Metformin plasma exposure (AUCtau) was increased by approximately 39% (%GLSM ratio [90% CI]: 139 [131, 148]) when coadministered with B/F/TAF relative to placebo. Median plasma t1/2 was similar between B/F/TAF (6.36 hrs) and placebo (7.06 hrs) treatments. Metformin renal clearance (CLR) decreased approximately 31% when coadministered with B/F/TAF vs placebo. Following metformin administration, statistically significant reduction of plasma glucose, and increase of plasma active GLP-1 and lactate levels relative to baseline were observed (p < 0.001) confirming their utility as PD endpoints for metformin. Importantly, clinically-relevant PD responses were not statistically different when metformin was administered with B/F/TAF vs placebo (p >0.05). Coadministration of metformin with B/F/TAF was generally safe and well tolerated.
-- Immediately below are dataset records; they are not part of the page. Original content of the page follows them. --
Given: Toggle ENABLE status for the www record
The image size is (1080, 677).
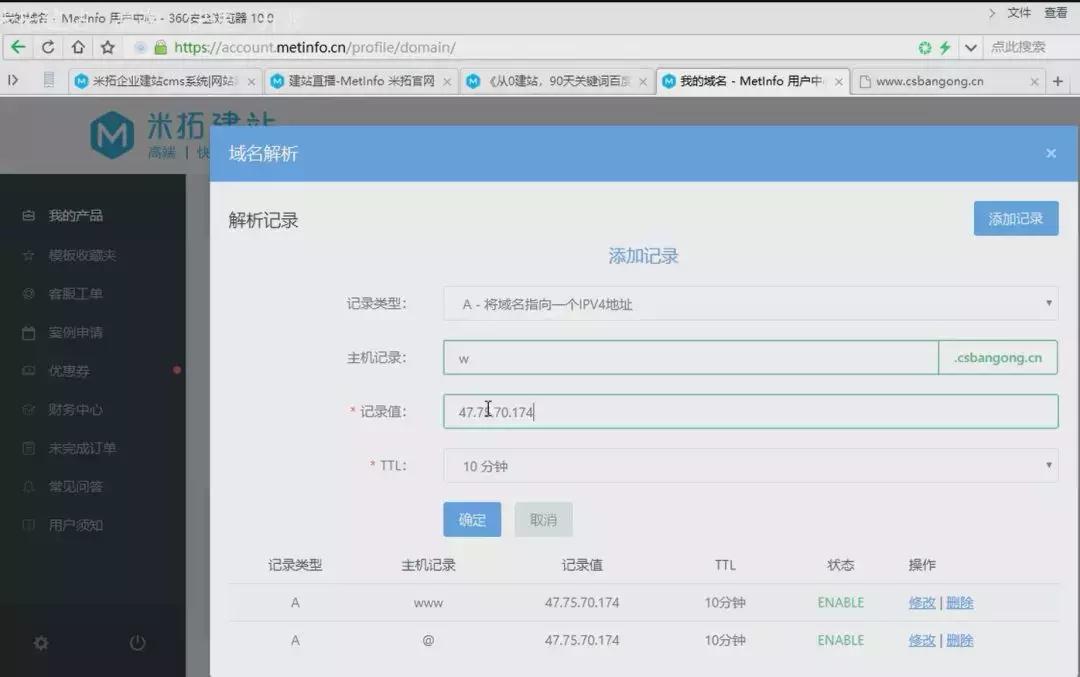Looking at the screenshot, I should 840,602.
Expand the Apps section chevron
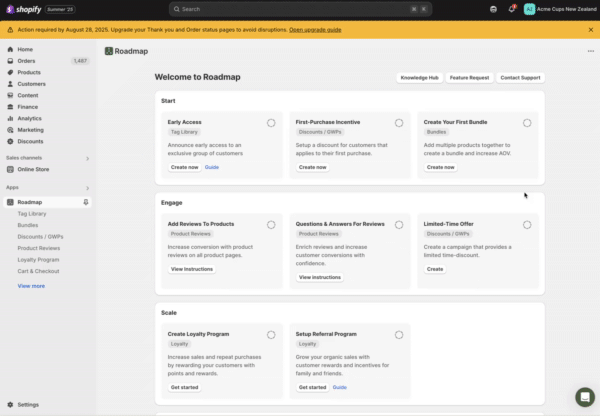The height and width of the screenshot is (416, 600). pos(87,187)
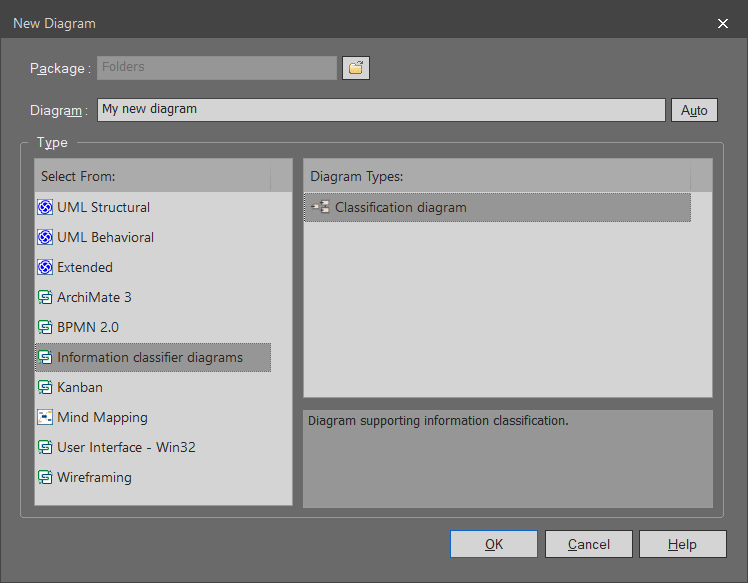Close the New Diagram dialog
This screenshot has width=748, height=583.
tap(723, 23)
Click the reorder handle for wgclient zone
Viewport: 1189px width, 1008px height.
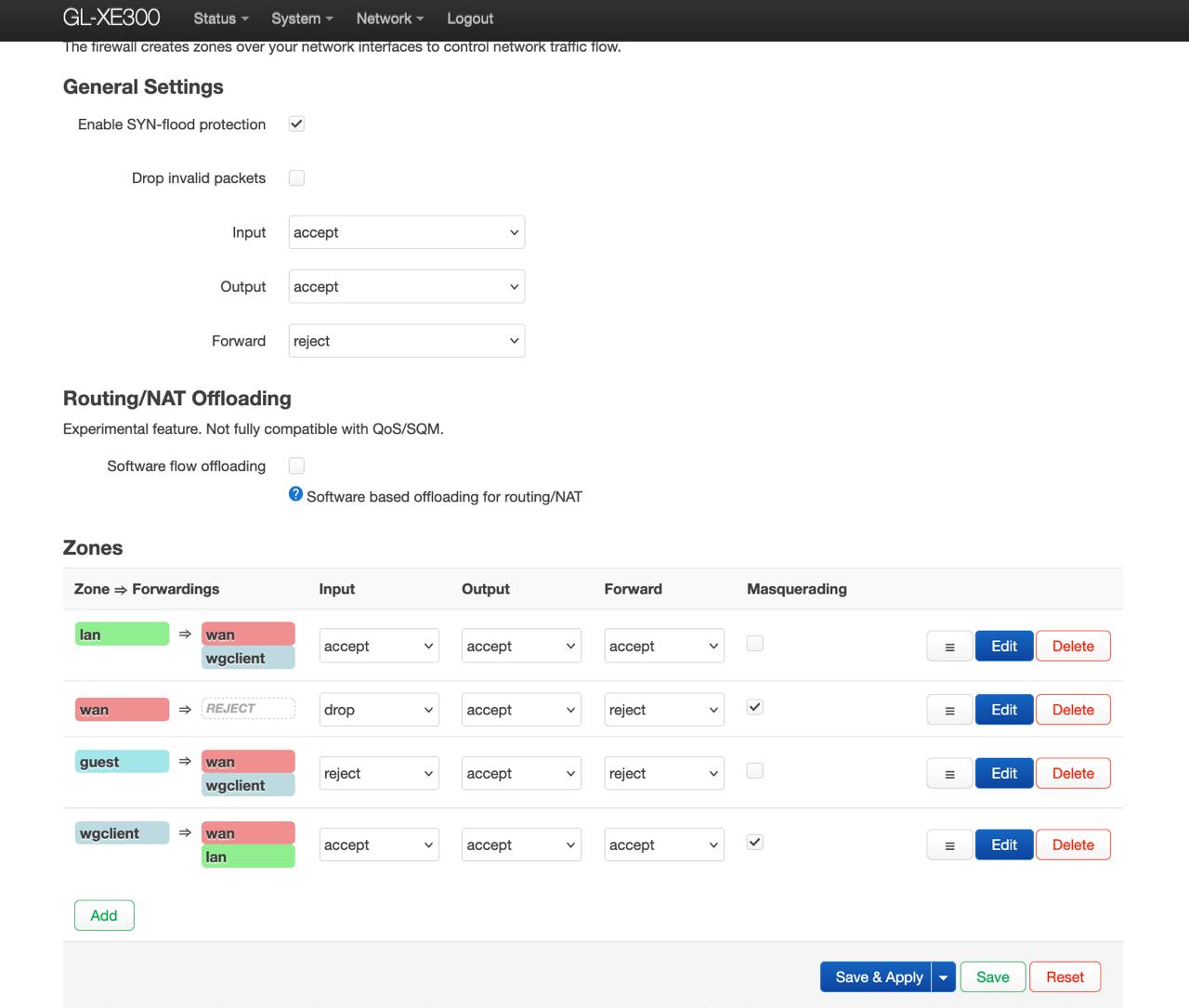(x=949, y=845)
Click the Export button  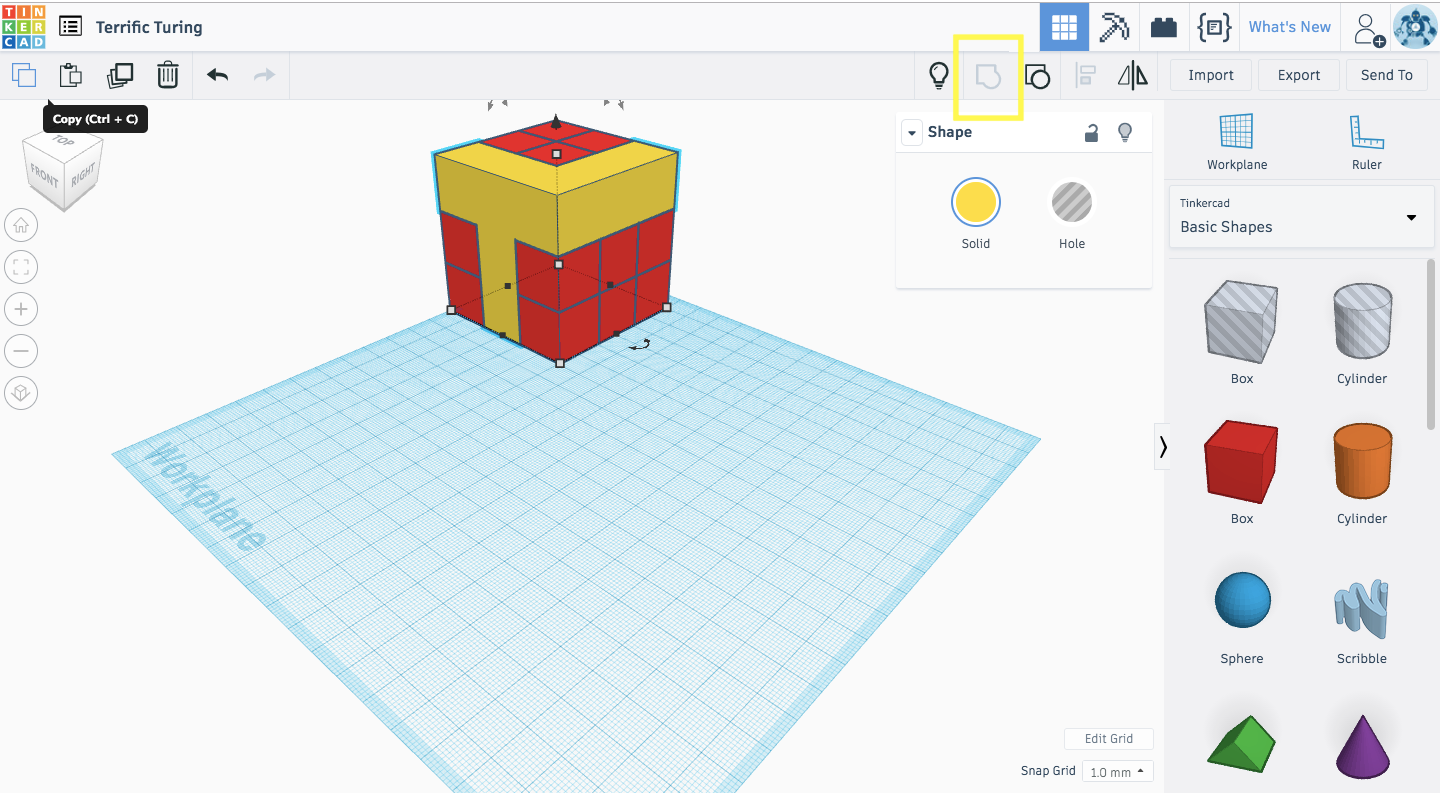click(x=1298, y=75)
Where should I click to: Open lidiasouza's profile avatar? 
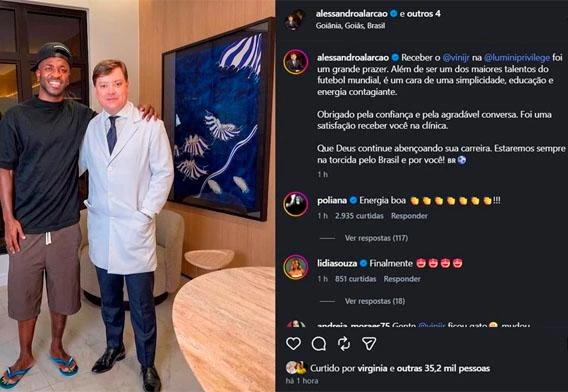click(296, 267)
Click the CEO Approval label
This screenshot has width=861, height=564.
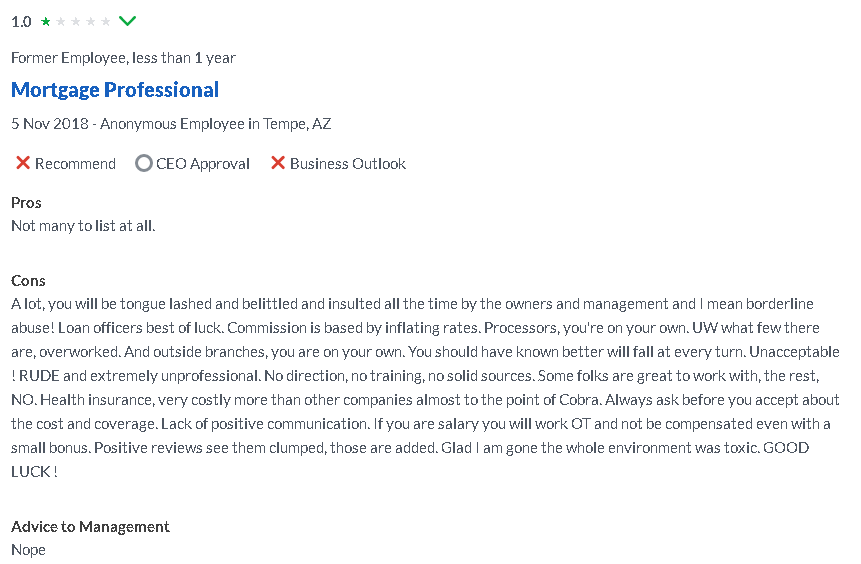click(x=203, y=164)
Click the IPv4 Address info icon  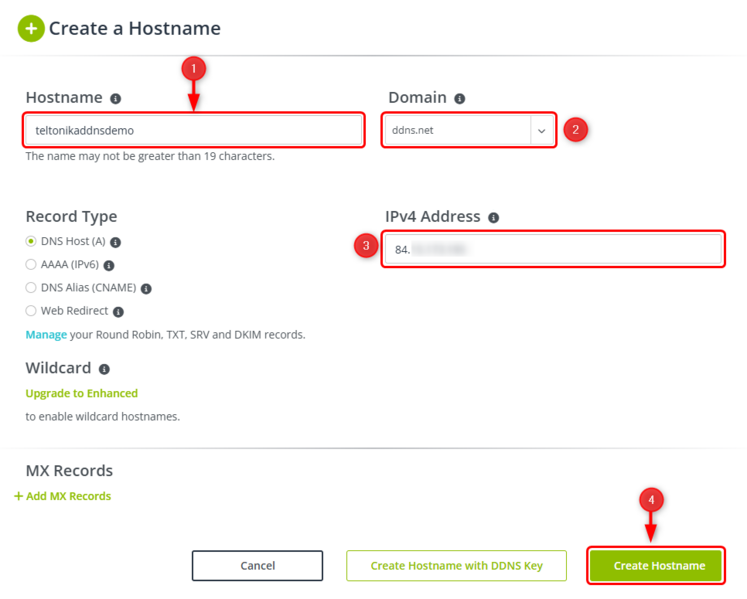point(494,217)
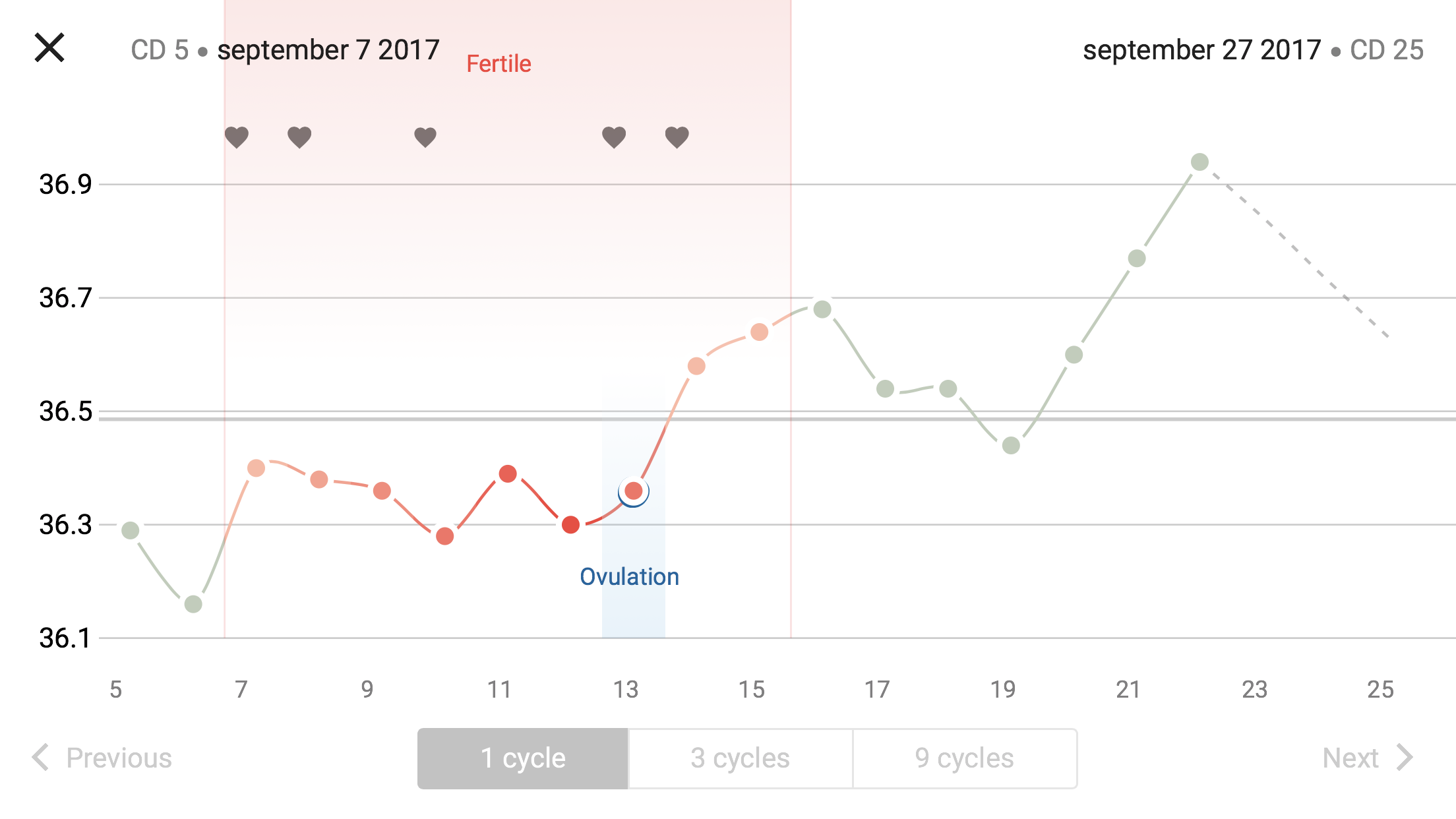Select the lowest temperature point on day 6
The width and height of the screenshot is (1456, 819).
point(193,604)
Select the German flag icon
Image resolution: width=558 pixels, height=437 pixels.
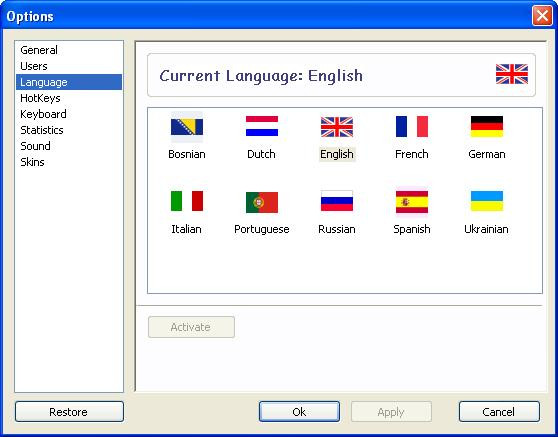(487, 126)
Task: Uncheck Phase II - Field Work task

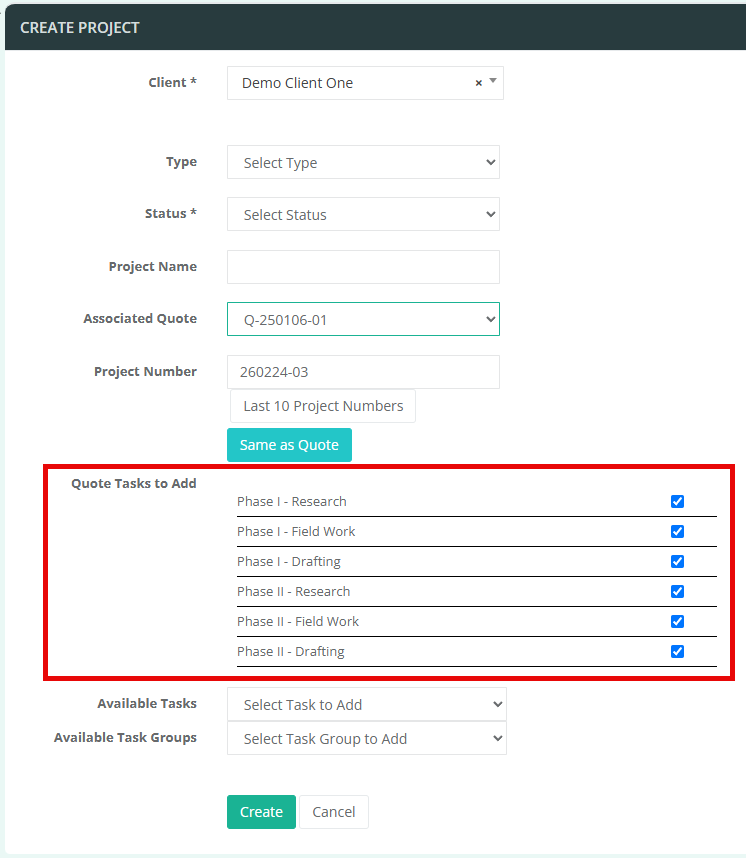Action: (x=677, y=622)
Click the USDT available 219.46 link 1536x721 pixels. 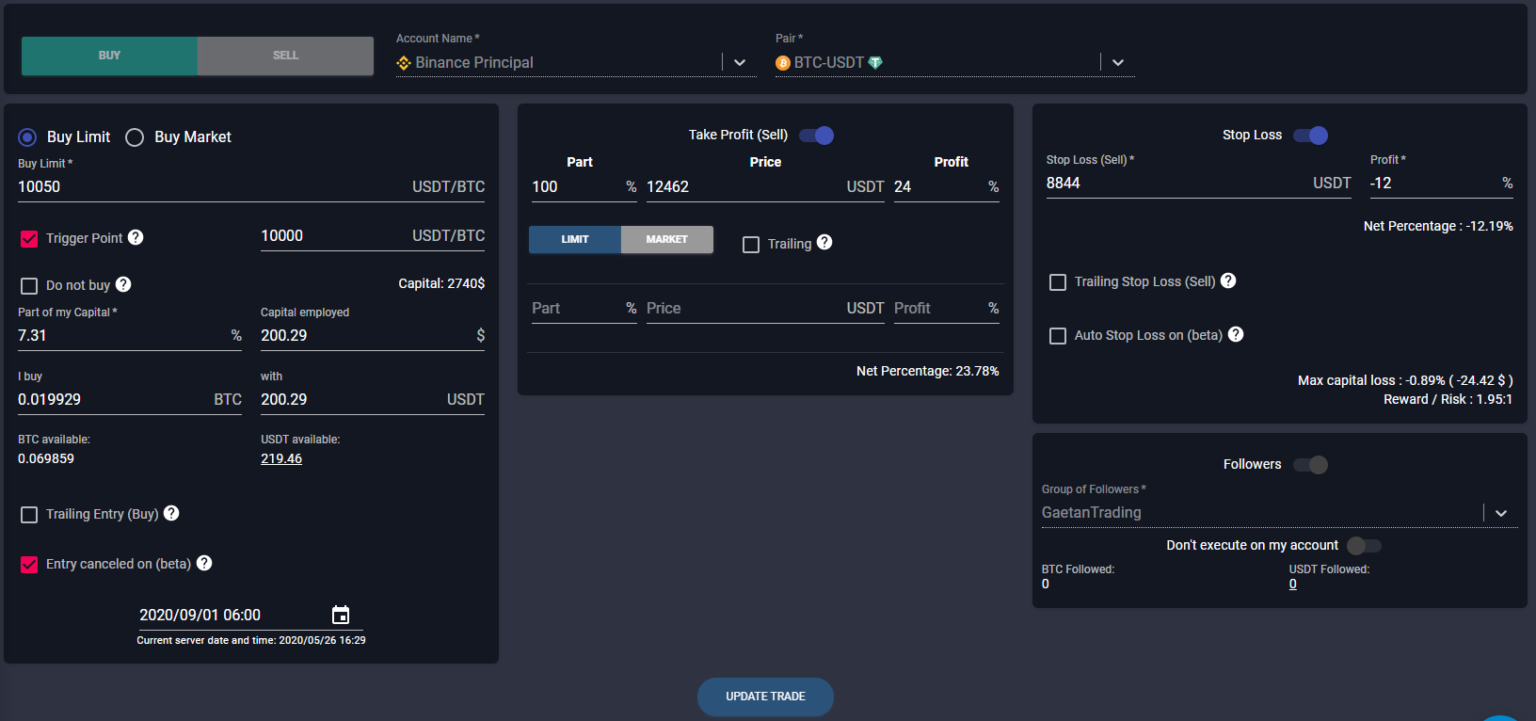[x=281, y=458]
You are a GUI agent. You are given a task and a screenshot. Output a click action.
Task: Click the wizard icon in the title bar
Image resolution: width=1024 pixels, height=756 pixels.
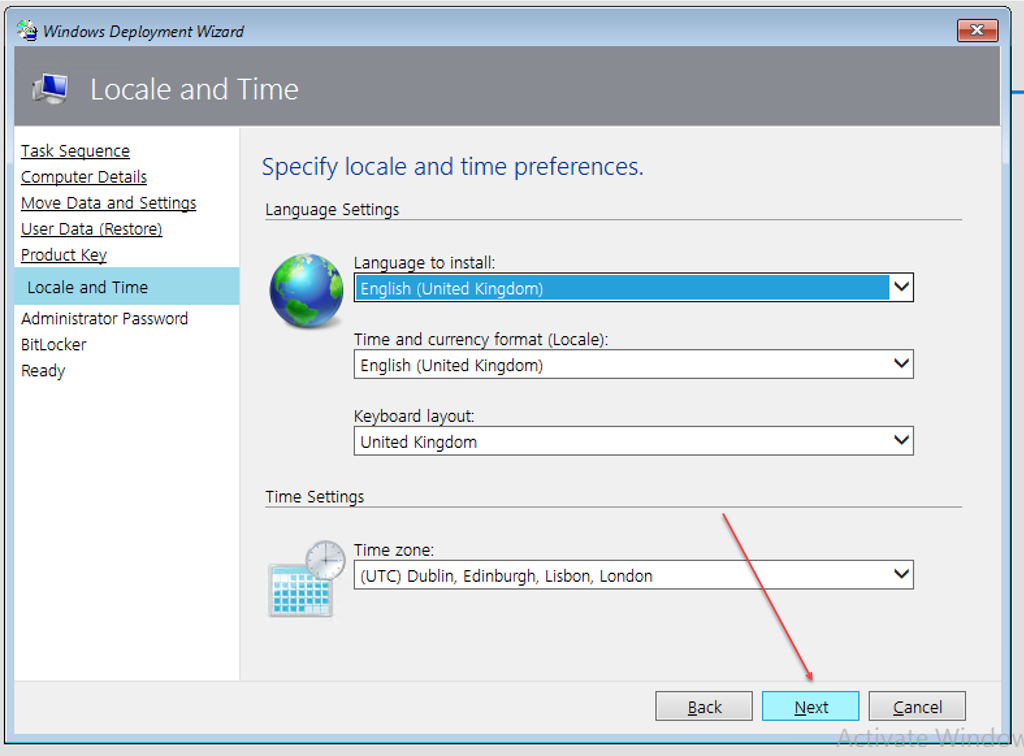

The author’s concluded that inhibition of renal transporters OCT2 and/or MATE1 by BIC led to a modest increase of metformin plasma exposure following coadministration with B/F/TAF; however, the PD characteristics of metformin, such as glucose reduction, and active GLP-1 and lactate increases after OGTT were not significantly affected by B/F/TAF relative to placebo. Based on these findings, prospective dose adjustment or dose restriction of metformin is not required when it is coadministered with B/F/TAF.
Zhang H, West S, Vu A, Martin H, Graham H, Quirk E. Lack of clinically relevant effect of bictegravir on metformin pharmacokinetics and pharmacodynamics . International Workshop On Clinical Pharmacology Of Antiviral Therapy. Chicago, IL, USA. 18; June 2017.